→ WHAT THE TASK REQUIRES
Could you extend the article below on Nigeria's failing electricity supply, picking up after its last sentence?

→ PAGE EXTRACT
Electricity is Nigeria’s most expensive public failure, draining trillions from the economy each year while dimming productivity, trust, and growth. Against the backdrop of the government’s promise to deliver adequate power in 2026, the critical issue is no longer the promise of stable power but the unanswered question of how it will be offered, writes Festus Akanbi
electricity is the most basic infrastructure of modern life. It is scarcely noticed when it works and impossible to ignore when it fails. In Nigeria, failure has become so routine that darkness itself has been normalised. This normalisation now collides with repeated political assurances that a stable power supply is imminent. The gap between promise and performance is no longer rhetorical; it is visible in lost output, fiscal leakages, and daily hardship.

→ DATASET EXTRACT

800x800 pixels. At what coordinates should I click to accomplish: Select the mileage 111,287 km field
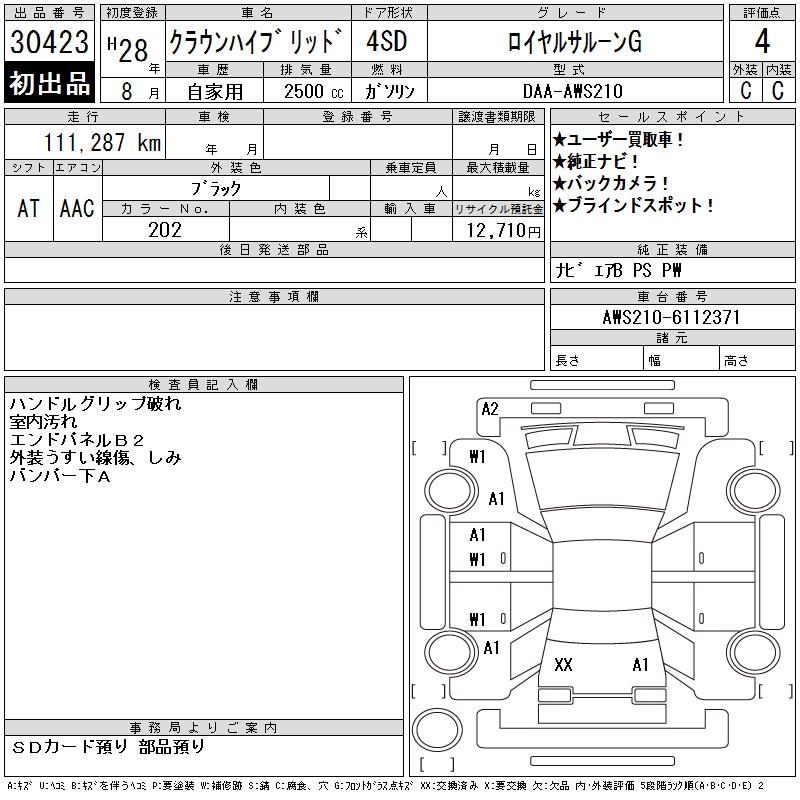pyautogui.click(x=85, y=142)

→ ANSWER SECTION
A night flight into Lagos offers a stark summary. Instead of the continuous glow typical of coastal megacities, the city appears as a scatter of dim orange lights, each powered by a private generator. What appears to be illumination is actually fragmentation. Every generator is a substitute for failed public infrastructure, and together they form one of the most expensive electricity systems in the world.
Financial Cost
The financial burden is staggering. In 2023 alone, Nigerians spent an estimated N16 trillion on petrol and diesel for self-generation. This covers only fuel and excludes generator purchases, maintenance, inverters, and opportunity costs. The World Bank estimates that unreliable electricity costs Nigeria about $29 billion annually, roughly 2 per cent of GDP. These losses exceed federal spending on health and education combined. Electricity, which should quietly enable growth, instead constrains it.
Behind the aggregates lies widespread microeconomic damage. Factories halt production mid-shift when power fails, raising unit costs and disrupting supply chains. Hospitals rely on diesel to keep equipment running. Cold storage failures compromise food and pharmaceuticals. Students study under torchlight. Small businesses divert capital from growth to fuel. These daily disruptions accumulate into structural economic underperformance.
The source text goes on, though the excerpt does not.